▶ [Task brief]
Reproduce each line of the material below verbatim, but leave the pictures out of your answer.

▶ [Pointing data for pages and screens]
-*-

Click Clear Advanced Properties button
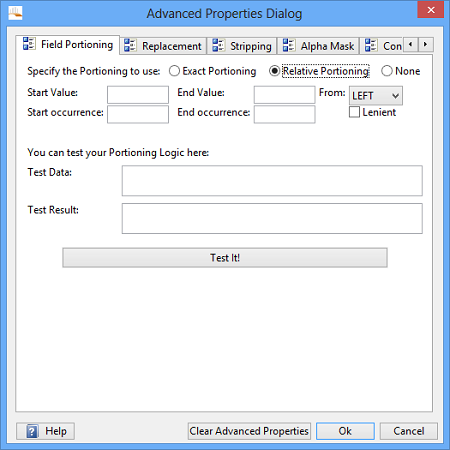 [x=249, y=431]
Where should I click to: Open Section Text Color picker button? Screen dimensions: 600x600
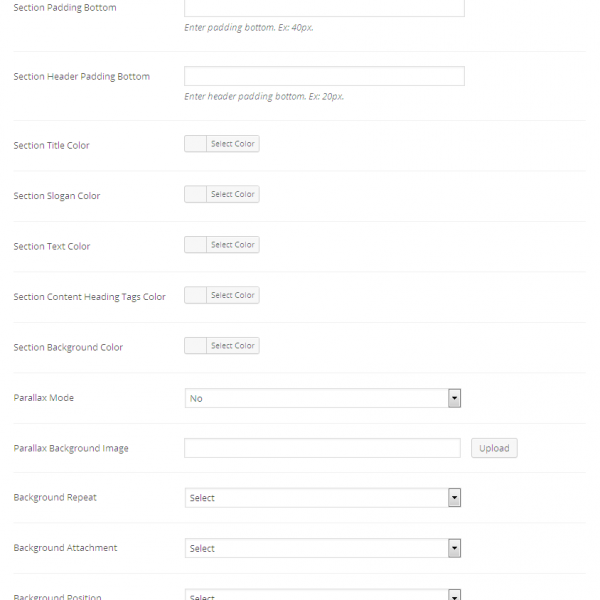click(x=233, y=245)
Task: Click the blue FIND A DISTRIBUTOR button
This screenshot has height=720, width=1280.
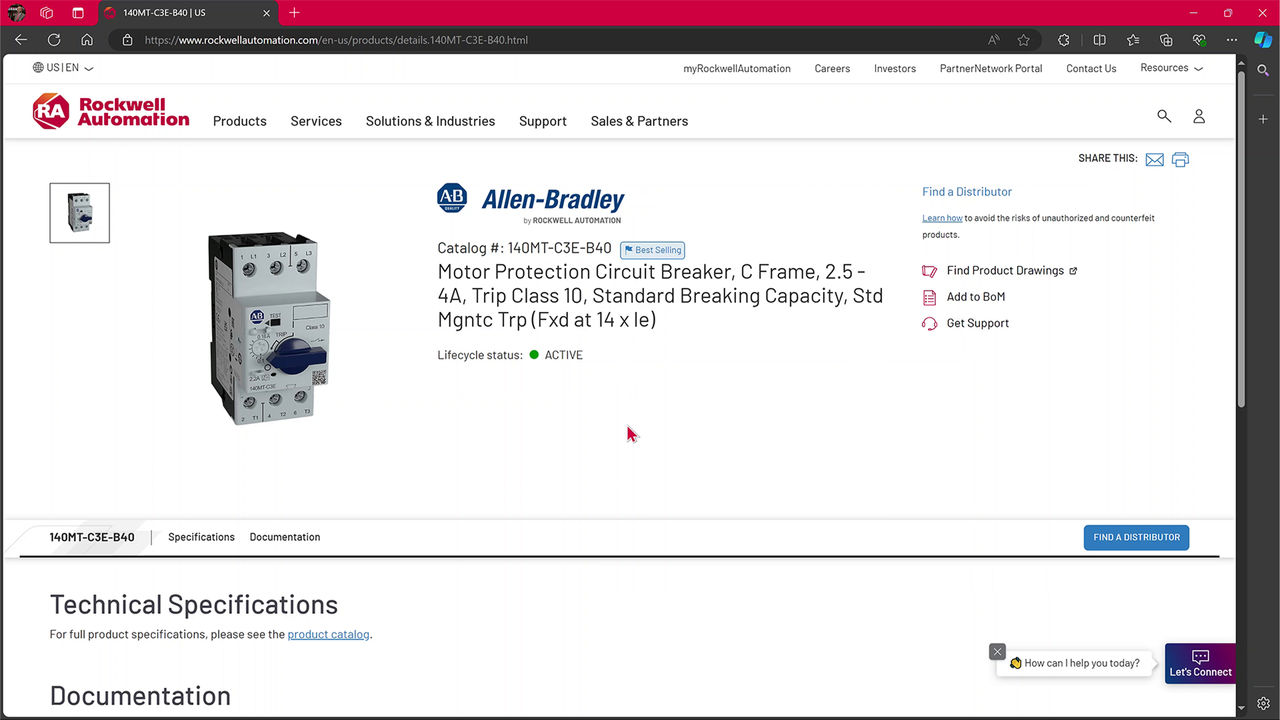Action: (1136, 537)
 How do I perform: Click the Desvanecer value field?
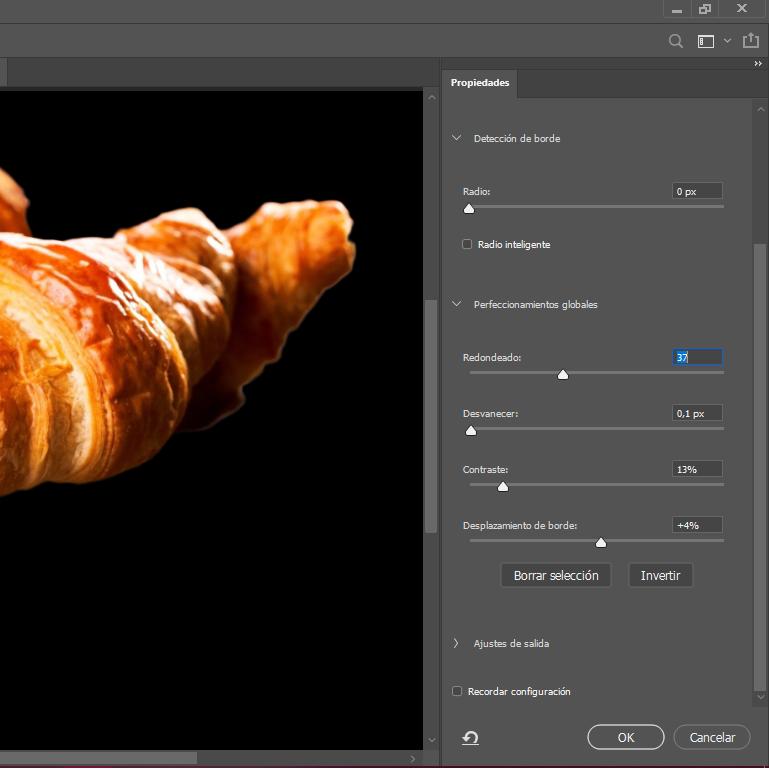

-*-

▶ [Problem solution]
Click Clear Advanced Properties button
 [x=249, y=431]
Where should I click to: Open Section Text Color picker button? Screen dimensions: 600x600
click(x=233, y=245)
Task: Click the blue FIND A DISTRIBUTOR button
This screenshot has height=720, width=1280.
Action: (1136, 537)
 How do I perform: Click the Desvanecer value field?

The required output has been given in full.